A successful response would look like this

{
  "detail": {
    "response": "Dataset created successfully",
    "dataset_id": "10eb6dc0-46c3-4471-8677-0599b2e17e16"
  }
}

Note:

  1. The dataset_id, would be required for uploading the data in the next step
  2. You can also find the dataset_id later using the below GET endpoint, which lists all the datasets of the project:
https://api.recommender.gigalogy.com/v1/gpt/datasets

Upload time series data

To upload time series data, send a PUT request to the following endpoint:

https://api.recommender.gigalogy.com/v1/gpt/datasets_ts/{dataset_id}/file

Use the dataset_id obtained in the previous step.

Supported file formats: CSV, JSON, PARQUET.

Notes:

  • This is a separate endpoint from the general document upload endpoint /v1/gpt/datasets/{dataset_id}/file.
  • Time series datasets do not require any training.

Here is an example curl request

curl -X PUT \
  'https://api.recommender.gigalogy.com/v1/gpt/datasets_ts/<dataset_id>/file' \
  -H 'accept: application/json' \
  -H 'project-key: <your-project-key>' \
  -H 'api-key: <your-api-key>' \
  -H 'Content-Type: multipart/form-data' \
  -F 'dataset_file=@test_time_series.csv;type=text/csv'

Uploading Additional Files to an Existing Dataset

When uploading additional CSV files to an existing time series dataset, the column keys do not need to match exactly. You may have additional or missing keys compared to previous uploads.

However, all datetime columns (as specified in your dataset’s datetime_fields and primary_datetime_field) must match exactly across all uploads.

Handling Blank Cells and Data Formats

Blank cells: Blank cells are acceptable and will be treated as null values. However, do not use a dash (-) to represent missing values in a time series column, as this will be interpreted as a string, not as a null.

Consistent formats: All values for a given key (column) must have the same data type. For example, do not mix decimal and integer values in the same column.

Create a Profile for Time Series Data

A profile must be created specifically for time series datasets. Note that one profile can support only one Time series Dataset**.

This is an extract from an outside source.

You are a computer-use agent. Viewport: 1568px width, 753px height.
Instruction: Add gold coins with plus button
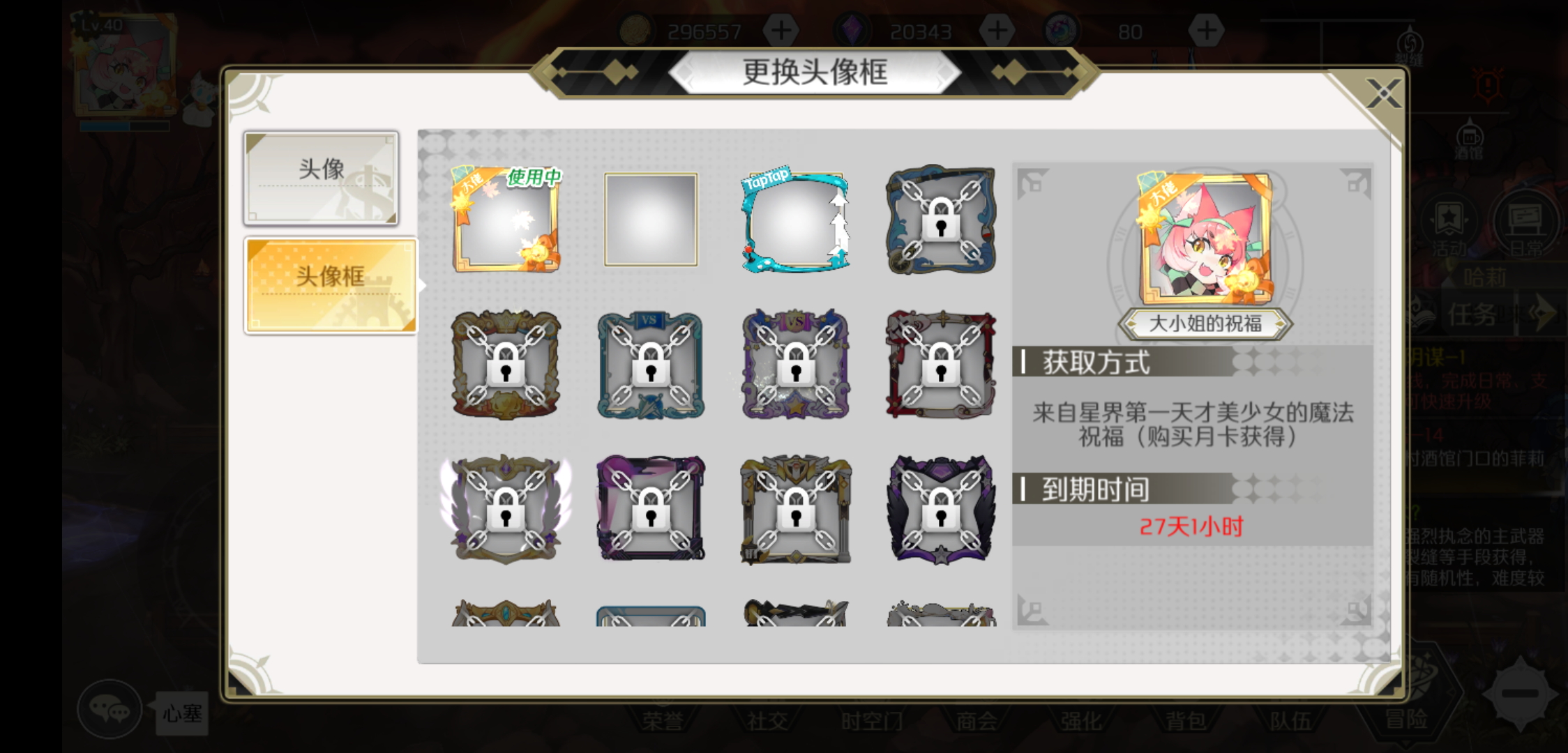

Note: A single profile can refer to only one time series dataset. You cannot include multiple time series datasets in a single profile. However, you may refer to one time series dataset and other non-time series datasets within the same profile.

When creating the profile, you must include the dataset's tag under the "include" parameter of data tags.

For example, if the time series dataset has the tag demo_tag, then the profile must also include this tag (include: demo_tag).

You can find more details about how to create profile here.